Gill, we're very sorry to hear about your mum, and the lack of support. It sounds like a very difficult time.

We'd recommend calling our support line on 0333 150 3456. One of our trained dementia advisers can listen to you, get more information about your situation and provide specific advice and support. You can find more details about the support line (including opening hours and other methods of contact) here:

You might also benefit from joining our online community, Talking Point. Here, carers and other people affected by dementia share their experiences and offer advice and support to others going through similar situations. You can browse topics within the community or sign up for free: It’s open day or night and free to use.

We hope this helps for now, Gill. Please do call our support line if you need to.

Alzheimer's Society blog team

My husband has had PD since the year 2000 and been in a nursing home since 2016. To date we have used all our resources on his care except the house I currently live in. When it was declared that once we had spent £86,000 we could apply for financial assistance I did and still there is no help, our case is still under review. He has less than £3000 and I have enough money to last maybe another year which will leave me penny less. Apart from this I did join your campaign to open up care homes during the pandemic which was an eye opener to the nation and his care home. However the damage done to his mental awareness and capacity for life can never be returned to us. At the moment I’m trying to get the nursing home to address their activities day to day with those in the same boat As you know Neurological set backs occur with many chronic diseases apart from Alzheimer’s. Music , mood, mobility, meals, meds-of these only the last two are offered. Staff shortage is usually blamed but relatives interaction , which helps a lot, is severely curtailed being kept to the residents room and the garden. With the winter coming on I worry about this, not only the money. Thank you for your concern for us.

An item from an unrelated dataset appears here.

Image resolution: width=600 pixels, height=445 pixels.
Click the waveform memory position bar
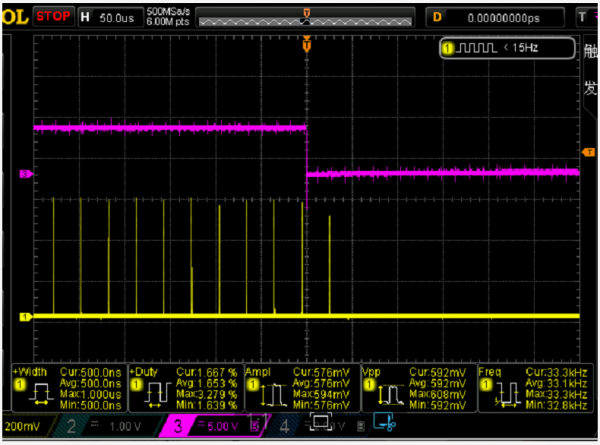click(x=304, y=17)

Hi Paula, we are sorry to hear about the difficulties you and your husband are facing. We recommend that you get in contact with our Dementia Advisors as they will be able to listen to your worries and provide advice for you. You can reach them on 0333 150 3456 and find out more information (including opening hours) at:

I can empathise with Paula. My husband was diagnosed with mixed dementia at the start of the pandemic and received no support at all or understanding by those mental health professionals who should know better. In February 2021 he went into a care home, and received no talking therapy and received no stimulation, as a result he rapidly went downhill. I was not allowed to visit him for months. I feel his treatment was appalling, in his twilight years he has been deprived of everything he enjoys. On top of this he has had to pay care fees using his life's savings, which are disappearing rapidly. These people need help urgently both mentally and financially. Dementia is one of the cruellest diseases, yet seems to receive less help than any other. Hazel Perkins
Hi Paula. Sorry to hear of your situation. Empathise completely. After being diagnosed in mid 2021 the support just fell away. Losing my driving license didn’t help either. But keep investigating other support services and make your case known to the press etc. Very best. Dr K Payne
Hi My name is Alan my wife was Diagnosed in 2016 the same thing happened to my Wife told she had Alzheimer's & Dementia since then all through the Lockdown we have just been left to get on with it all this promised help that MPs say the will supply like Boris Johnson promised Barbara Windsor is a load off rubbish.
As a carer for a dementia sufferer, i can relate to these horror stories about being left to get on with it hardly any support, it's really awful.